We have grown, and may continue to grow, through acquisitions that give rise to risks and challenges that
could adversely affect our future financial results.
We have in the past acquired, and we expect to acquire in the future, other businesses, business units, and
technologies. Acquisitions can involve a number of special risks and challenges, including:
Complexity, time, and costs associated with the integration of acquired business operations, workforce,
products, and technologies into our existing business, sales force, employee base, product lines, and
technology
Diversion of management time and attention from our existing business and other business opportunities
Loss or termination of employees, including costs associated with the termination or replacement of those
employees
Assumption of debt or other liabilities of the acquired business, including litigation related to the acquired
business
The incurrence of additional acquisition-related debt as well as increased expenses and working capital
requirements
Dilution of stock ownership of existing stockholders
Increased costs and efforts in connection with compliance with Section 404 of the Sarbanes-Oxley Act
Substantial accounting charges for restructuring and related expenses, write-off of in-process research and
development, impairment of goodwill, amortization of intangible assets, and stock-based compensation
expense
Integrating acquired businesses has been and will continue to be a complex, time consuming, and expensive
process, and can impact the effectiveness of our internal control over financial reporting. For example, as disclosed
in Item 9A in this annual report, we have remediated a material weakness in our internal control over financial
reporting that was largely related to Symantec having insufficient personnel resources with adequate expertise to
properly manage the increased volume and complexity of income tax matters arising from the acquisition of Veritas.
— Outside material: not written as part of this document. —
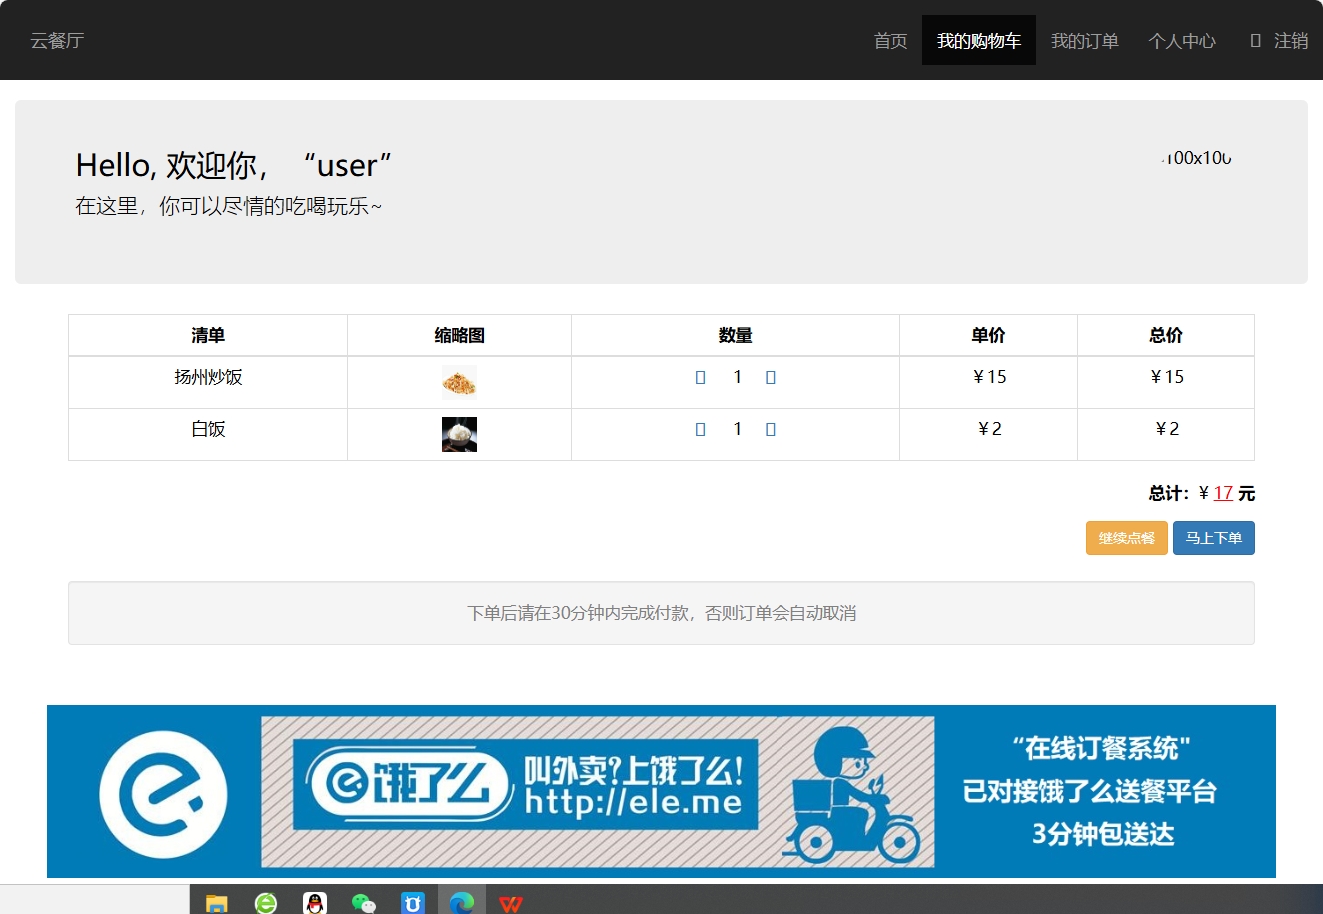This screenshot has height=914, width=1323.
Task: Launch Microsoft Edge from the taskbar
Action: 461,903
If integration of our acquired businesses is not successful, we may not realize the potential benefits of an
acquisition or undergo other adverse effects that we currently do not foresee. To integrate acquired businesses, we
must implement our technology systems in the acquired operations and integrate and manage the personnel of the
acquired operations. We also must effectively integrate the different cultures of acquired business organizations into
our own in a way that aligns various interests, and may need to enter new markets in which we have no or limited
experience and where competitors in such markets have stronger market positions.
Any of the foregoing, and other factors, could harm our ability to achieve anticipated levels of profitability
from acquired businesses or to realize other anticipated benefits of acquisitions. In addition, because acquisitions of
high technology companies are inherently risky, no assurance can be given that our previous or future acquisitions
will be successful and will not adversely affect our business, operating results, or financial condition.